▸ **REQUESTS**
(a) In the data preparation notebook, swap "normally distributed" for "Gaussian" and write out the passage from "# Load Training" up to and including "plt.xlabel('Loss')".
(b) In the data preparation notebook, what does the 'loss' variable literally refer to?

┌─ DOCUMENT SECTION

There are already a bunch of awesome Scripts, but I wanted to step back and work with some more rudimentary models to make sure I was doing the right data preparation.

Let's start by loading our packages and data.

In [None]:
import numpy as np
import pandas as pd
import matplotlib.mlab as mlab
import matplotlib.pyplot as plt
from scipy.stats import skew, boxcox
import statsmodels.formula.api as smf

# Load Training Data
train = pd.read_csv('../input/train.csv', dtype={'id': np.int32})

# Load Test Data
test = pd.read_csv('../input/test.csv', dtype={'id': np.int32})

Nomenclature note: The outcome variable for this competition is 'loss'. (If you read much machine learning literature, you've probably heard the term loss as in '[loss function](https://en.wikipedia.org/wiki/Loss_function)'.) That isn't exactly what we mean in this context. The 'loss' variable in this case literally refers to the amount AllState lost on the settlement. Wherever you see 'loss' in this document, assume I'm talking about the amount AllState lost, and not the output of a loss function.

Now, prediction is easier on an outcome that's normally distributed. Let's check to see if this data is:

In [None]:
plt.hist(train['loss'], 30, normed=1)
plt.xlabel('Loss')
plt.ylabel('Probability')
plt.title('Distribution of Losses')
plt.show()

Wow. That isn't normally distributed at all: it's super *[skewed](https://en.wikipedia.org/wiki/Skewness)*.

In [None]:
skew(train['loss'])

Any skew greater than one should probably catch your attention. Luckily, we have a simple counterspell! Let's *log-transform* the 'loss' variable.

In [None]:
train['log_loss'] = np.log(train['loss'])

plt.hist(train['log_loss'], 30, normed=1)
plt.xlabel('Log(Loss)')
plt.ylabel('Probability')
plt.title('Distribution of Log(Loss)es')
plt.show()

Much Better. Now, what about our input variables? Are they similarly skewed?

In [None]:
features_numeric = test.dtypes[test.dtypes != "object"].index
features_skewed = train[features_numeric].apply(lambda x: skew(x.dropna()))
features_skewed

Some of them, yeah. We can fix that by taking their log-transforms as well, but log is sort of a blunt instrument. It's easily reversible, which makes it good for the outcome. But the Box-Cox transform is a better tool for modifying our inputs. Let's apply it to any features with a skew greater than, say, .2

In [None]:
features_skewed = features_skewed[features_skewed > 0.2]
for feat in features_skewed.index:
    train[feat], lam = boxcox(train[feat] + 1)
    test[feat] = boxcox(test[feat] + 1, lam)

features_skewed = train[features_numeric].apply(lambda x: skew(x.dropna()))

└─
┌─ ENTRIES PROVIDED

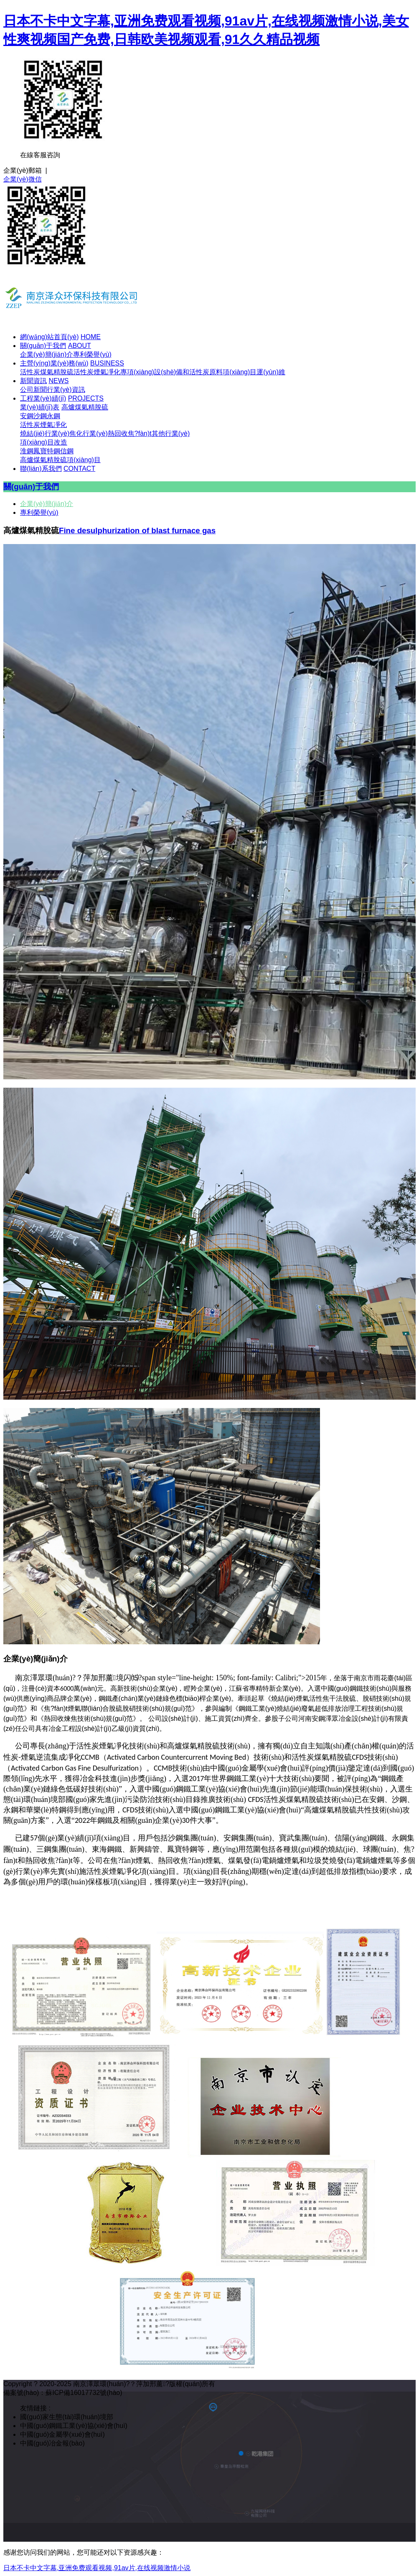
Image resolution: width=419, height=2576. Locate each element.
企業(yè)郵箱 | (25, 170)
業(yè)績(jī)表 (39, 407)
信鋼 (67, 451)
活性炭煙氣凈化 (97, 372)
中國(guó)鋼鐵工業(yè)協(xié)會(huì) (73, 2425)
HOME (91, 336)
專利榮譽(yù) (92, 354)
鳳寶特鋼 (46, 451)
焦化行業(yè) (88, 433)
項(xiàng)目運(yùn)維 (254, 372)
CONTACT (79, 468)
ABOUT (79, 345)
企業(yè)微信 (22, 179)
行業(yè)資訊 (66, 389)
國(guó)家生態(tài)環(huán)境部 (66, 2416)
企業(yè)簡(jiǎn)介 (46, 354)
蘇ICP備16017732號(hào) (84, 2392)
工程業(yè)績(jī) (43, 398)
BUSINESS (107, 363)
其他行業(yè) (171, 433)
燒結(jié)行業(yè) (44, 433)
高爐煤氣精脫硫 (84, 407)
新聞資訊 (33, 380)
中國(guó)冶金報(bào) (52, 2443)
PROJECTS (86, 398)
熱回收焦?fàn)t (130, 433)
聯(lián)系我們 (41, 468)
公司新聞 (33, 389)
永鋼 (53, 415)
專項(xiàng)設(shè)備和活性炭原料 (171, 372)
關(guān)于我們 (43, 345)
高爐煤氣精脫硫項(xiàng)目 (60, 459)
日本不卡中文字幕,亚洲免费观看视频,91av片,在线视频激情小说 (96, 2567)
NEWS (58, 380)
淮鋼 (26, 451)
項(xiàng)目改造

└─

▸ **RESULTS**
(a)
# Load Training Data
train = pd.read_csv('../input/train.csv', dtype={'id': np.int32})

# Load Test Data
test = pd.read_csv('../input/test.csv', dtype={'id': np.int32})

Nomenclature note: The outcome variable for this competition is 'loss'. (If you read much machine learning literature, you've probably heard the term loss as in '[loss function](https://en.wikipedia.org/wiki/Loss_function)'.) That isn't exactly what we mean in this context. The 'loss' variable in this case literally refers to the amount AllState lost on the settlement. Wherever you see 'loss' in this document, assume I'm talking about the amount AllState lost, and not the output of a loss function.

Now, prediction is easier on an outcome that's Gaussian. Let's check to see if this data is:

In [None]:
plt.hist(train['loss'], 30, normed=1)
plt.xlabel('Loss')

(b) The amount AllState lost on the settlement.